Did you know that courts do not consider attorneys’ fees to be costs, nor are they automatically considered expenses by the court?
The American Rule:
In the United States judicial system, each litigant – even a successful one – bears his or her own attorneys’ fees.
There are three exceptions to the American Rule:
1. Laws which specifically allow for the recovery of attorneys’ fees (ex: M.G.L. c. 93A, Consumer Protection Act; M.G.L. c. 149 sec. 29, Massachusetts Public Bond Statute).
2. Contracts entered into by the parties which specifically allow for the recovery of attorneys fees.
3. Rules pertaining to damages which specifically allow for the recovery of attorneys’ fees.
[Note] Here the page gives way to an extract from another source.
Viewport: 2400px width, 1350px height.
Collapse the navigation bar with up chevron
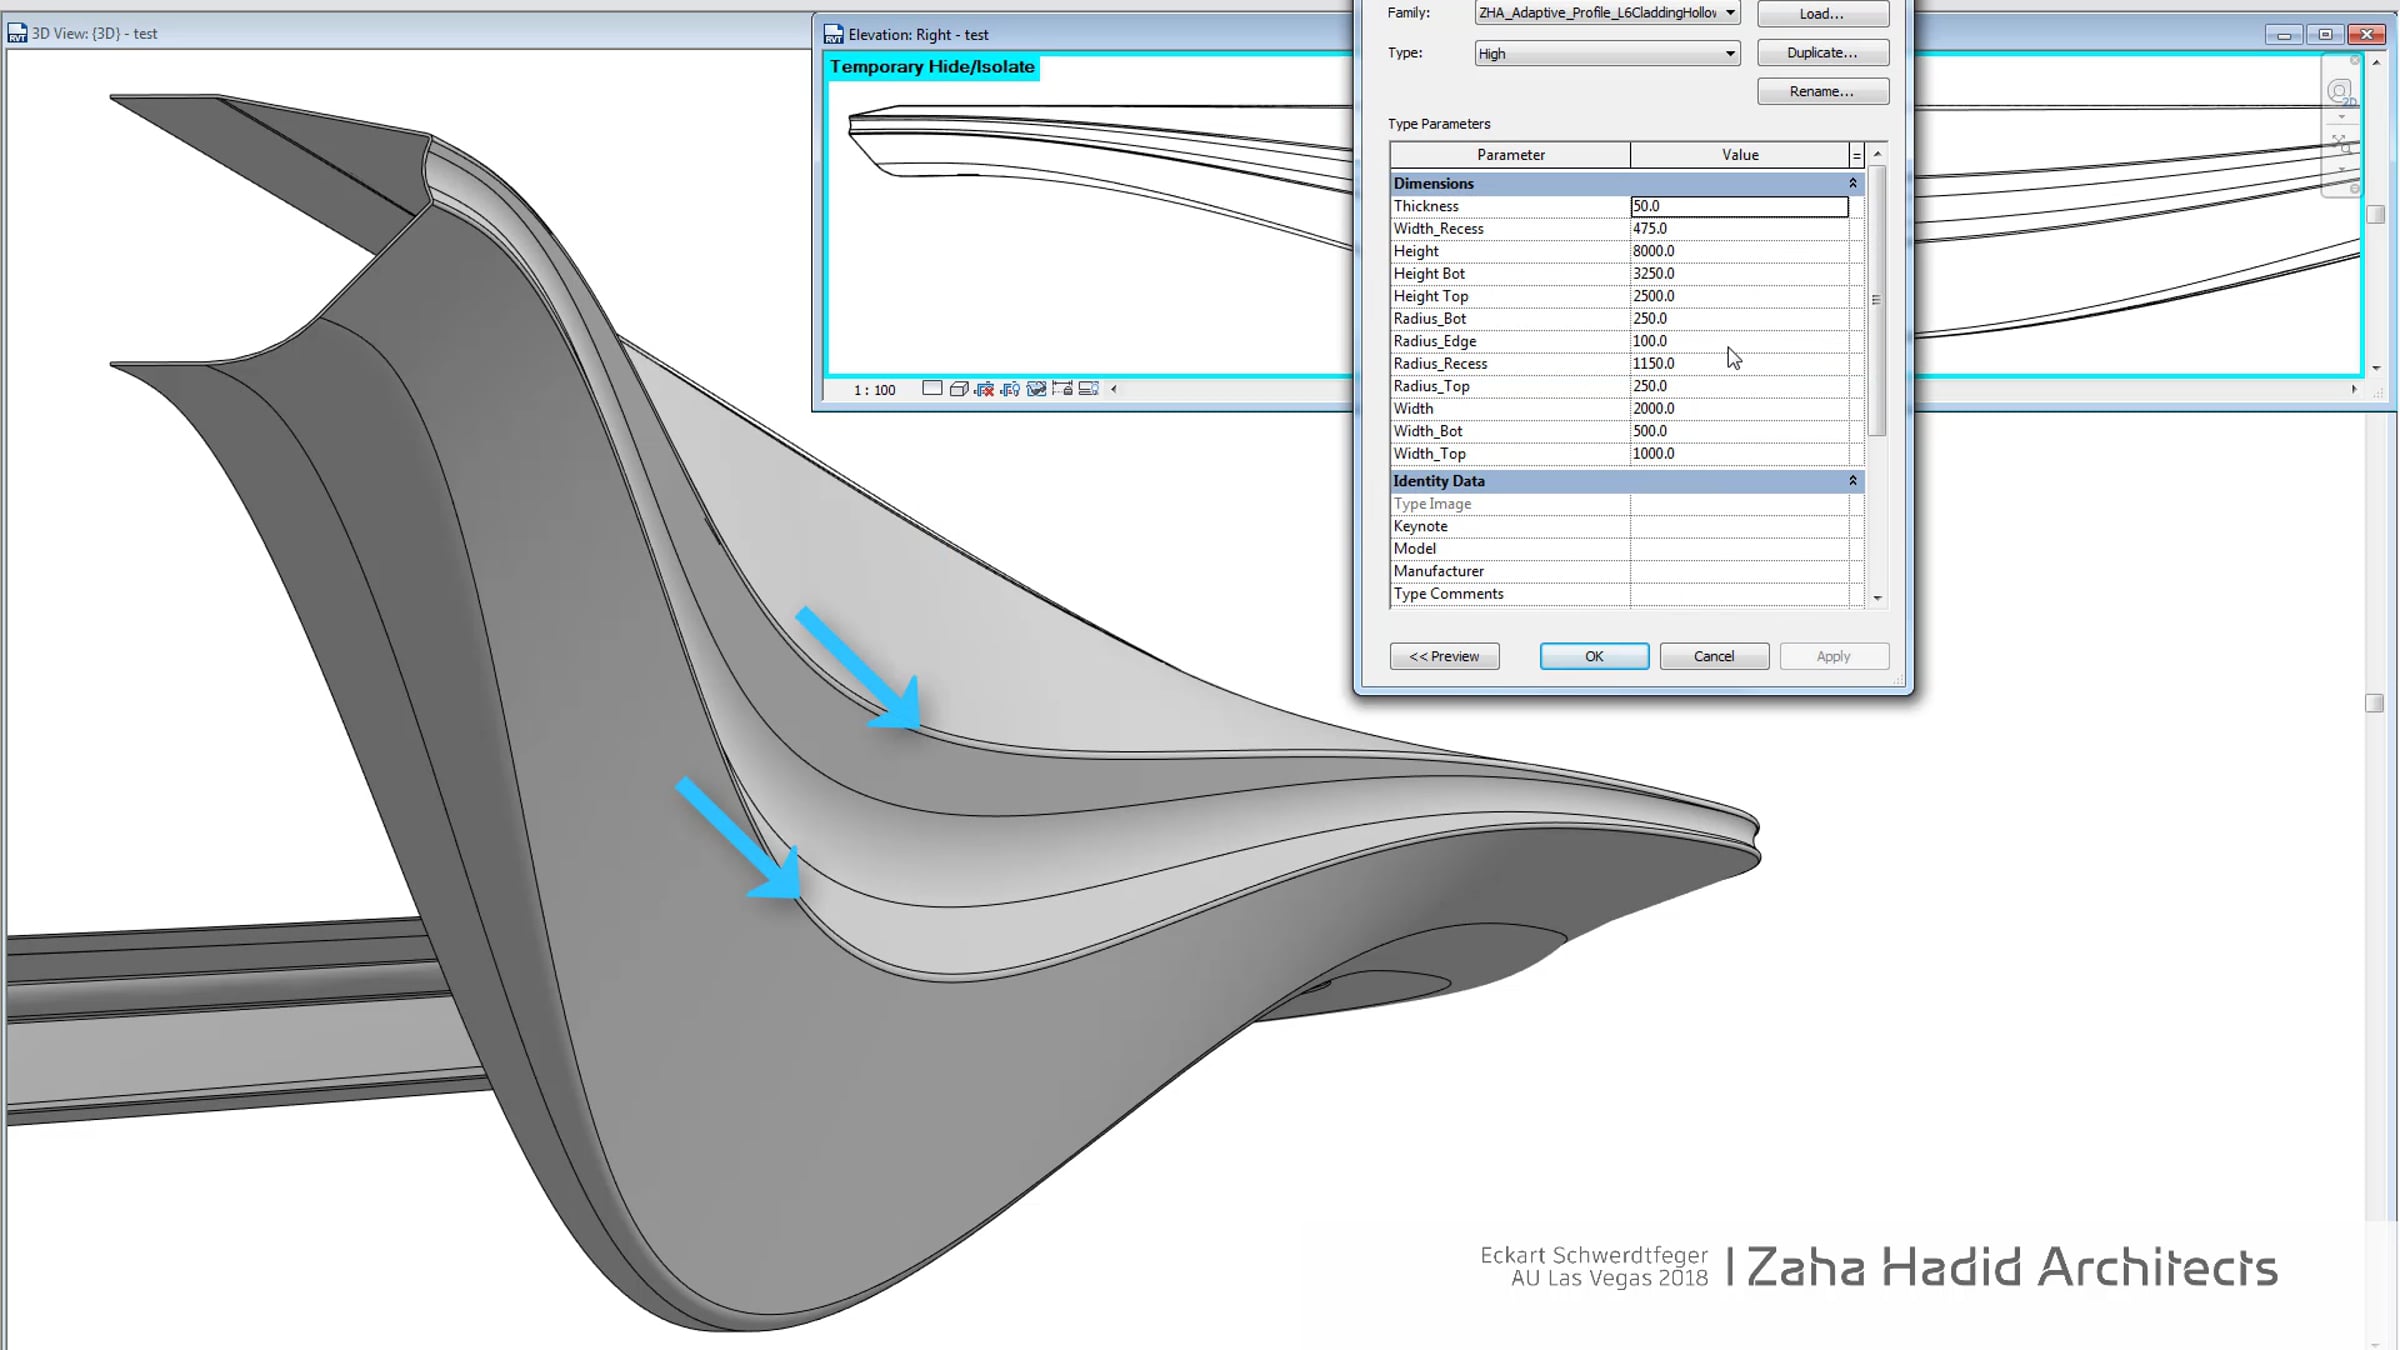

Attorneys’ fees are not costs, and not automatically expenses in the eyes of the court. “Costs” typically include those fees assessed for filing documents with the Court, (for example, a plaintiff’s complaint) as well as the sheriff’s fees for serving the summons and complaint. Costs may also include deposition expenses, and fees incurred for retaining an expert and other items recognized by the Court. The party incurring such additional costs much specifically request reimbursement from the Court.
It is important to remember, when drafting or negotiating a contract, that you understand what costs you are entitled to in the event of a breach by the other party, so that you can be made whole by recovering not only your damages, but all of your costs and expenses, including attorneys’ fees, in the event you are involved in litigation.